I closed my eyes and hid under the sheets, hoping for a few minutes of safety in my own world that had always been so stable.
I prayed.
“God, get me out of here!”
I waited. Nothing. Doubt crept in. Did He even care I was here?
Then, I felt it: His gentle voice speaking to my heart. I knew immediately that I was not alone.
“Don’t worry,” He answered. “I am still on the throne.”
“Are you sure, God? I hate it here!”
I knew I wasn’t supposed to question the wisdom of the Almighty, but I was like a frightened sheep that bleats in the stable. Surely, He had me confused with someone else. My chest tightened. I didn’t belong here.
“Don’t worry”, God said again. “Have I not promised to be with you all the time?”
“All the time?”
“Yes, son. All the time!”
That thought gave me some peace. I poked my head out from under the sheets, trying to ignore the artificial scent of health that clung to every molecule in the sick room. Closing my eyes, I let the quiet steady me. Well, I tried. I still was a far cry from the model Christian as expressed in Philippians 4:7. You know that verse that says, “The peace of God, which transcends all understanding will guard your hearts and minds in Christ Jesus.”

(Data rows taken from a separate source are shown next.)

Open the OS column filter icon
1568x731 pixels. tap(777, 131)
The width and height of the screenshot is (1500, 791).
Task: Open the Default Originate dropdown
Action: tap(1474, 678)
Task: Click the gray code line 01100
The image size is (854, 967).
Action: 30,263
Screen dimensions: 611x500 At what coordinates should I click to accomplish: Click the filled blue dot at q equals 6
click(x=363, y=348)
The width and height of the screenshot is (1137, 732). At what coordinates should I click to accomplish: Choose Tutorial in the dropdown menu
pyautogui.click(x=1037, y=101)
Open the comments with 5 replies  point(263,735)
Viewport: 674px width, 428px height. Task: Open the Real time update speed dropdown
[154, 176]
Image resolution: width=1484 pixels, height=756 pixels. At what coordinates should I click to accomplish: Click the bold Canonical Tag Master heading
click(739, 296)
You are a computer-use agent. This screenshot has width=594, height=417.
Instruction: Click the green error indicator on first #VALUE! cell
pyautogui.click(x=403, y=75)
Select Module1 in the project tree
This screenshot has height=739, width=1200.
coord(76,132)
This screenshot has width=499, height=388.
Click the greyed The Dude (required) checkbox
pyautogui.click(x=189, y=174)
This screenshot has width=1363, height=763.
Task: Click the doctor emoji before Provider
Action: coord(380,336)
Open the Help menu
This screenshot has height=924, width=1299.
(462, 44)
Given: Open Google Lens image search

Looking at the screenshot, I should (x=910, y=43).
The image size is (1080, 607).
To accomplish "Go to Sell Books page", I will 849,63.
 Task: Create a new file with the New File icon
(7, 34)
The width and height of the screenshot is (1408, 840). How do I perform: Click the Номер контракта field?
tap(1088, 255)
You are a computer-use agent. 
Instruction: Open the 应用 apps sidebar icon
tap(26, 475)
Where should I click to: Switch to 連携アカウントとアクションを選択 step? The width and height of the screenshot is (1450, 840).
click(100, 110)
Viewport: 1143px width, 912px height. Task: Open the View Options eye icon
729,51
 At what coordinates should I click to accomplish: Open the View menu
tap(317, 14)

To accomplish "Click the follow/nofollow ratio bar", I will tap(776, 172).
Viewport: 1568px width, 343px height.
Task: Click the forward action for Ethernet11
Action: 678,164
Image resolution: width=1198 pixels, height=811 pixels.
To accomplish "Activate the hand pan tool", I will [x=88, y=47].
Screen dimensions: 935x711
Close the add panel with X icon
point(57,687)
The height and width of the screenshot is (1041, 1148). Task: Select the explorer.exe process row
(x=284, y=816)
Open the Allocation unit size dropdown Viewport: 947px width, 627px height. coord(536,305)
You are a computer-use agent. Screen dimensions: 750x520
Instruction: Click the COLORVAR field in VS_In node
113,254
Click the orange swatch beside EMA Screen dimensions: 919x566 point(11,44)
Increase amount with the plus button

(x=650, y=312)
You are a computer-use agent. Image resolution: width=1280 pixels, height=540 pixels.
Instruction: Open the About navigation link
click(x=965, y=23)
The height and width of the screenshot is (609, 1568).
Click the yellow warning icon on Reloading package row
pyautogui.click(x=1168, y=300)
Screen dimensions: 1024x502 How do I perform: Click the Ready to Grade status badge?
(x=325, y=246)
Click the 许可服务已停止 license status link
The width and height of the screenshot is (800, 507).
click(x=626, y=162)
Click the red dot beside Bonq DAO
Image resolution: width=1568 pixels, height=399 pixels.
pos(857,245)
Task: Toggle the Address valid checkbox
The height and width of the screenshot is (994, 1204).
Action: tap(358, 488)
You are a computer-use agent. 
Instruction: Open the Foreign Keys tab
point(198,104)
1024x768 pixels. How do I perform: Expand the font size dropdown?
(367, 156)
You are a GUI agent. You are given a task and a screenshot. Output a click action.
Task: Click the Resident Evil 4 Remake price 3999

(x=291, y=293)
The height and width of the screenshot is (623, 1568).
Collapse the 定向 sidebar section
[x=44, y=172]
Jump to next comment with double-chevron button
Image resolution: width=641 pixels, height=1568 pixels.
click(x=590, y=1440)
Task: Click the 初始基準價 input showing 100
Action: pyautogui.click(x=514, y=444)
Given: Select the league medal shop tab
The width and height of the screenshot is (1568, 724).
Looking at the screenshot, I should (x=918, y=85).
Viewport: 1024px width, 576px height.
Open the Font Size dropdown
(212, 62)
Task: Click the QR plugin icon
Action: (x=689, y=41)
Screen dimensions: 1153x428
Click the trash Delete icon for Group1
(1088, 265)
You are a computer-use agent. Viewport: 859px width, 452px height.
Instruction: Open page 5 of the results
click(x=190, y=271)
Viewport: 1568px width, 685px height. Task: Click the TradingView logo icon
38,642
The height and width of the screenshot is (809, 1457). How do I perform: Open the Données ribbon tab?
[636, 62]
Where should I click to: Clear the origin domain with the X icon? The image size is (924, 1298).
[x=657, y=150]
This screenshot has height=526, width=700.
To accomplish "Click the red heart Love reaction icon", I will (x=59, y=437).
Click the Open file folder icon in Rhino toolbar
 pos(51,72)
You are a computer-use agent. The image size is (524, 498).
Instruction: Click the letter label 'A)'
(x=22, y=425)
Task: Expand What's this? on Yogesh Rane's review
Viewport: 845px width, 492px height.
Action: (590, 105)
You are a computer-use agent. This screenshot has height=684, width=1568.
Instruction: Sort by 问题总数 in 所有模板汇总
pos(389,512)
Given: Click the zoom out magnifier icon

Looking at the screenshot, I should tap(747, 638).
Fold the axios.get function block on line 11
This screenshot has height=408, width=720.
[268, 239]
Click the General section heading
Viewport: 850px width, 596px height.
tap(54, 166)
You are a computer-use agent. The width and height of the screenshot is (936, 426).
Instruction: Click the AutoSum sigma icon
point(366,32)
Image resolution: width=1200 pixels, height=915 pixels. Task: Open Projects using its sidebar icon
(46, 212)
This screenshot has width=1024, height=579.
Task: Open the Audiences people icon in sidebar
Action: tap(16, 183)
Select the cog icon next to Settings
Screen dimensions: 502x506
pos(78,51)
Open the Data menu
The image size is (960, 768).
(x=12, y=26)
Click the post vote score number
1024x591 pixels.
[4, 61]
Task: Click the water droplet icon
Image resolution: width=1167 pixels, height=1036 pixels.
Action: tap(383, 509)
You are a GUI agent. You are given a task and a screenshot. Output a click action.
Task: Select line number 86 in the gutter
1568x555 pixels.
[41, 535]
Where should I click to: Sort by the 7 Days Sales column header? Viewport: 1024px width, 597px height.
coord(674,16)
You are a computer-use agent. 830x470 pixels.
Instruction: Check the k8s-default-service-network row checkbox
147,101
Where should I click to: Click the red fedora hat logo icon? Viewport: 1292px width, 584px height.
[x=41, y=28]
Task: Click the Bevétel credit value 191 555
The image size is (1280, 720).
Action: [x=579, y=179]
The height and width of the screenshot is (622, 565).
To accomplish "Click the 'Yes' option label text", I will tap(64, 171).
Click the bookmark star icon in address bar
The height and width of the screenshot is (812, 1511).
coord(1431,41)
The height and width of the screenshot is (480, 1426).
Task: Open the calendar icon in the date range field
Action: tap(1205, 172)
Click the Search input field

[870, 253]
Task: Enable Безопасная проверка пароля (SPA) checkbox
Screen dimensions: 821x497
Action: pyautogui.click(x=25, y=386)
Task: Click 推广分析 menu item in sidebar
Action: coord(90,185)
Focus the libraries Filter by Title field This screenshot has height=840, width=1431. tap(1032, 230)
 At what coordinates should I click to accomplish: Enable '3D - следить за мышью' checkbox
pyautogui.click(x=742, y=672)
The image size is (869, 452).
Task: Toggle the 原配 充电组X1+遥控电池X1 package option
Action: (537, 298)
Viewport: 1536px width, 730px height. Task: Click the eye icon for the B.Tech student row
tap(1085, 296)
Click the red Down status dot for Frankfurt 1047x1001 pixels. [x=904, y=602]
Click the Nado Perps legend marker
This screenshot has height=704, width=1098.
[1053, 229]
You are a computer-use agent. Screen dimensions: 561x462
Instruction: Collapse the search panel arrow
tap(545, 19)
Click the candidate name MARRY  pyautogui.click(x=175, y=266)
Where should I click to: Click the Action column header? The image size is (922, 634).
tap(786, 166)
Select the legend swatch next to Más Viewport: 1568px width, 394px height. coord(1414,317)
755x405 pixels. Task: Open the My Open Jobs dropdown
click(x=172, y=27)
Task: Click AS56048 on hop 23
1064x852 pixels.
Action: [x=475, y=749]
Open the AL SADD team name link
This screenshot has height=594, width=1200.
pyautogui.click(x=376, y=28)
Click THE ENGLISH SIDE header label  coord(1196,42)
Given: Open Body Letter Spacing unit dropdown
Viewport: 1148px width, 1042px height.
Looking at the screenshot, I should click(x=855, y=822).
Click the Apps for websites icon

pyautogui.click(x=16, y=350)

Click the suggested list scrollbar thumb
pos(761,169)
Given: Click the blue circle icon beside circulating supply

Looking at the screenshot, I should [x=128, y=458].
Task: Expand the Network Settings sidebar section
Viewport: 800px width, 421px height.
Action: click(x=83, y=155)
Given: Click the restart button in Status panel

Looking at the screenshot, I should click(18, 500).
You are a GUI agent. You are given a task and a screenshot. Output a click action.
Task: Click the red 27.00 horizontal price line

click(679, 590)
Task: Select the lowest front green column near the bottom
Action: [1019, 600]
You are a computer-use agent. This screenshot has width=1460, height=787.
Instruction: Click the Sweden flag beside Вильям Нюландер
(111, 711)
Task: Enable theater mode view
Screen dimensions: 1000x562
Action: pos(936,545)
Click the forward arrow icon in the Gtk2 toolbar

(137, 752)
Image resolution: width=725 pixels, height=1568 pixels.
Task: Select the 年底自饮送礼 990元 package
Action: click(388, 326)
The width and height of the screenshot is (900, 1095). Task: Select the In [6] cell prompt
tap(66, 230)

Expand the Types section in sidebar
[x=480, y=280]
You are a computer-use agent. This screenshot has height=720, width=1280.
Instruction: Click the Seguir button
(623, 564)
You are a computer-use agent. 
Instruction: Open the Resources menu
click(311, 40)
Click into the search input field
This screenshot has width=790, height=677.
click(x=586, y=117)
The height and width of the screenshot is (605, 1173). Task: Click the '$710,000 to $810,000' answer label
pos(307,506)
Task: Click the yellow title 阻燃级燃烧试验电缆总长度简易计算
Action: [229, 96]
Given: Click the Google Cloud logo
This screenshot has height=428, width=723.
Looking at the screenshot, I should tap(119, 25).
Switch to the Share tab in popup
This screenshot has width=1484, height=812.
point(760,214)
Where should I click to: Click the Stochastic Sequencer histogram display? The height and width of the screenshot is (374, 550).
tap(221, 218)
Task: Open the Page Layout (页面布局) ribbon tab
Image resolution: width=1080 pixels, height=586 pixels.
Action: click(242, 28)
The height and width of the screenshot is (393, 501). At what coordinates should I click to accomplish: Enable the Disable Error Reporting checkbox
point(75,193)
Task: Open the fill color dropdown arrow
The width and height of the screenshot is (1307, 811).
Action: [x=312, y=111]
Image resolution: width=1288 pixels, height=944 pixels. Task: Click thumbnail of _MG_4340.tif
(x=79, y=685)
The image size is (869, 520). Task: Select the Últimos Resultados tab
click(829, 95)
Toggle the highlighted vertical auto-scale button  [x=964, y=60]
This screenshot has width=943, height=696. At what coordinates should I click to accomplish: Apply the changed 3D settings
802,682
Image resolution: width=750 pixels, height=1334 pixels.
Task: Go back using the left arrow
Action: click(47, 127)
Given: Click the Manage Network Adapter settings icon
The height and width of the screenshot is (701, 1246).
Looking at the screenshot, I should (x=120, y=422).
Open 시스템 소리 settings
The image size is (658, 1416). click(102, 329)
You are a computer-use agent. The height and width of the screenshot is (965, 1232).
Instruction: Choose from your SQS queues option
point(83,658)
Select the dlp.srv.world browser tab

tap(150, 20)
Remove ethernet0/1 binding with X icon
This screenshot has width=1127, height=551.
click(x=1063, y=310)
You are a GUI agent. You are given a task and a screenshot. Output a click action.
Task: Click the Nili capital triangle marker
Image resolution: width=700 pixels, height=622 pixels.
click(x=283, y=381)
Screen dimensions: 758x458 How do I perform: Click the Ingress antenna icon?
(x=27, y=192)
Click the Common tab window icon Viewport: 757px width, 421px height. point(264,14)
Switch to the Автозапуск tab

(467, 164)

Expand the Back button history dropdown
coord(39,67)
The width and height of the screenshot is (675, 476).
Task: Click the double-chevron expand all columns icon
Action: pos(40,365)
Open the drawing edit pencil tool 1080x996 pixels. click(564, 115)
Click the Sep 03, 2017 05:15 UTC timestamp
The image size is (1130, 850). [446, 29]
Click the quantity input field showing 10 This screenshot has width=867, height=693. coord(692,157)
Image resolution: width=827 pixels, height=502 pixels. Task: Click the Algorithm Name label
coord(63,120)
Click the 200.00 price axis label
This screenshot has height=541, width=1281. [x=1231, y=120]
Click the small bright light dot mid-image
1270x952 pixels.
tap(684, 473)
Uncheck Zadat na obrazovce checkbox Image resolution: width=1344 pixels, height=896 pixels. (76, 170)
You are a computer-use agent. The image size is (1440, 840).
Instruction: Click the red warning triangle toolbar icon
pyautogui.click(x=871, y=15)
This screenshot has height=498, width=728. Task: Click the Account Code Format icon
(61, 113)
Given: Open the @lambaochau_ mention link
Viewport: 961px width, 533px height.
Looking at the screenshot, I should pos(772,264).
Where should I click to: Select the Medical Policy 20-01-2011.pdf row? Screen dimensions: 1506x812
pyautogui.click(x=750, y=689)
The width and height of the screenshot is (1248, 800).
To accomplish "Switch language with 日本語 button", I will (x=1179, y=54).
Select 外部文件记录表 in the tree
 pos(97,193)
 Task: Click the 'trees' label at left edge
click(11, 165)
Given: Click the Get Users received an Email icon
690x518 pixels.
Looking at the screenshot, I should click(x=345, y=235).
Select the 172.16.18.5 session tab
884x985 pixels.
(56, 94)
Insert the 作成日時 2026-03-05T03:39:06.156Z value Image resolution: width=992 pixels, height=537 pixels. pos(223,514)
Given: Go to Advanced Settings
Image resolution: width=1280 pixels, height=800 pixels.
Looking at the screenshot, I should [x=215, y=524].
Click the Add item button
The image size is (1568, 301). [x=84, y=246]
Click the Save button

New doctors arrived with professional stares, clutching clipboards that carried my life’s history. Each time, my chest tightened, my legs twitched under the sheets and I wanted to bolt.
Nurses kept pressing thermometers between my lips and pricking me awake at dawn with needles. Meanwhile, clouds drifted by the window, humming wordless songs of freedom in the open sky.
But there was something else too. I think I saw God smiling.
“It’s all right, son. I told you; I am with you.”
And it helped.
There was peace, despite the constant misery. Not the kind found by a mountain lake where birds lift their songs to the Creator. This was a deeper peace, a confident rest that, strangely enough, surpassed even the stillness of the lake.
Apparently, others noticed it.
How? Let me clarify.
On the day I finally left the hospital after six agonizing weeks, I was approached by a man I had never met.
He seemed nervous, shuffling his feet and avoiding my eyes, unsure how to start.
“Can I talk to you?” he asked.
I raised my brows. “Sure.”
“You’re a believer, right?”
“Why would you say that?”
“Two weeks ago, I was brought in for an emergency. I was just about to go on holiday … You know, caravan in front of the house, my wife wiped out from packing. But then… well, then there was blood, and I ended up in the hospital instead of on a camping trip to France. I was seriously considering jumping out the window.”
“And?” I asked.
He hesitated. “Well … Then I saw you.”
“What’s so good about that?” I wondered.
“You were so peaceful. No stress. I couldn’t understand it. Then I noticed the Bible by your bedside. There are no Bibles on tables in hospitals. But you had one. Then it hit me. God is real and He is with me. There’s nothing to fear. And I was right; I’ll be leaving tomorrow … with my wife and caravan to a camping in France.”
He shook my hands and thanked me profusely for helping him.
Helping him? I had done nothing of the sort. I hadn’t reached out to anyone. All I had done was wrestle with my own selfish doubts and fears.
Then I heard God again. His voice, as always, so gentle and full of compassion: I told you so. I am with you always. There really is nothing to fear.
I looked heavenward, while my heart filled with joy. Fear had no hold.
As the stranger had said, God is real and He is with all of His children. And that is always enough.